2026-04-26 –, Track 1
In 2026, we saw a sharp increase in large-scale, professional, and highly sophisticated software supply chain attacks. The Aikido Security research team was the first to uncover multiple major incidents, including the Shai-Hulud self-propagating worm, the largest mass compromise of npm packages involving debug and chalk, and even the compromise of an official XRP cryptocurrency SDK. These weren’t isolated mistakes; they signaled a fundamental shift in how supply chain attacks are designed and scaled. In this talk, we break down what these real-world discoveries revealed about modern attacker tradecraft: how worms spread, why tokens are the real target, and how trust is systematically exploited across registries, repositories, IDE extensions, and CI pipelines. Together, these cases show how supply chain attacks have become industrialized, and why the ecosystem is struggling to keep up.
In 2026, software supply chain attacks grew dramatically in scale and sophistication.
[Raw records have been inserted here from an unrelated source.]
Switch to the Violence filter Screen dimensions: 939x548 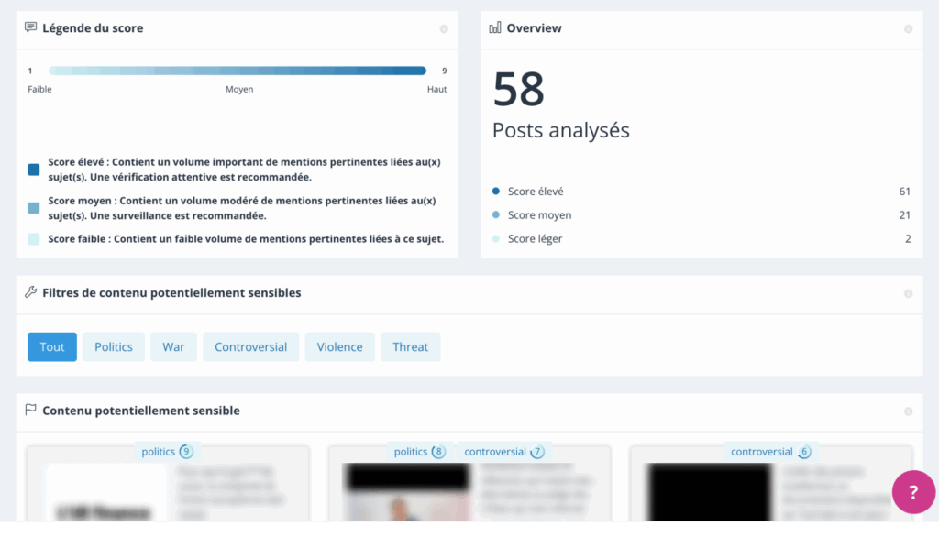[x=339, y=347]
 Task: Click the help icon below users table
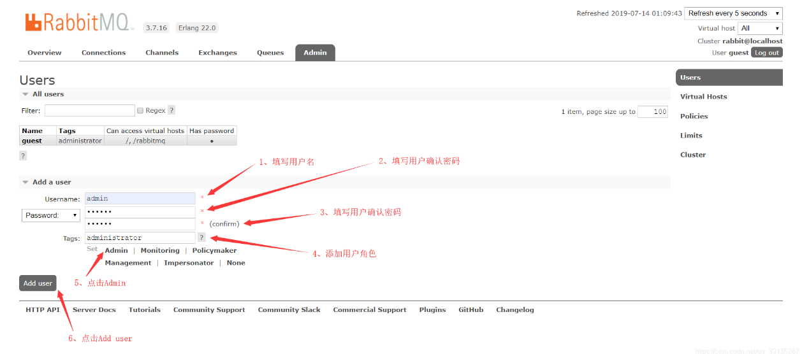coord(23,156)
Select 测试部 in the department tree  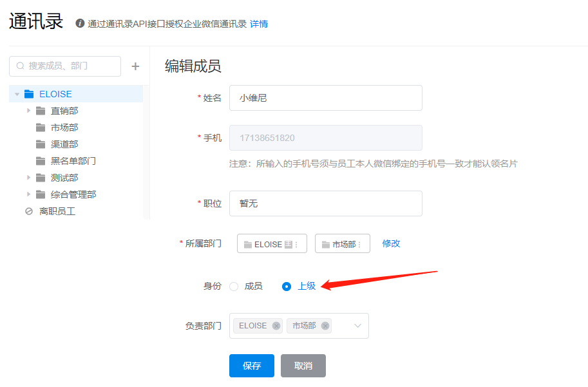click(x=64, y=178)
The Aikido Security research team was the first to uncover several of the most impactful incidents, including the Shai-Hulud self-propagating worm, the largest mass compromise of NPM per weekly downloads (Infected packages totaling over 2 billion weekly downloads), and the backdooring of an official XRP cryptocurrency SDK. Together, these discoveries revealed that supply chain attacks are no longer isolated events, but carefully engineered campaigns designed to scale.
This talk breaks down why attackers increasingly target the software supply chain and what makes it such a powerful leverage point. We’ll examine the anatomy of modern supply chain attacks, including how attackers gain initial access to trusted packages, workflows, and extension ecosystems; how they move laterally by harvesting tokens and abusing CI/CD systems; and what their ultimate objectives are. We’ll also explore why certain ecosystems, such as package registries and IDE extensions, are especially vulnerable, why detecting malicious behavior remains so difficult, and what practical steps organizations and the broader community can take to raise the bar against these threats.
Mackenzie Jackson grew up in a traveling circus in New Zealand (yes, really) and traded juggling fire for something even more dangerous: application security. At Aikido Security, he helps developers understand how hackers actually break things. He’s a former founder and CTO, spoken in 30+ countries, hosts The Disclosure Podcast, and still insists New Zealand makes the best coffee.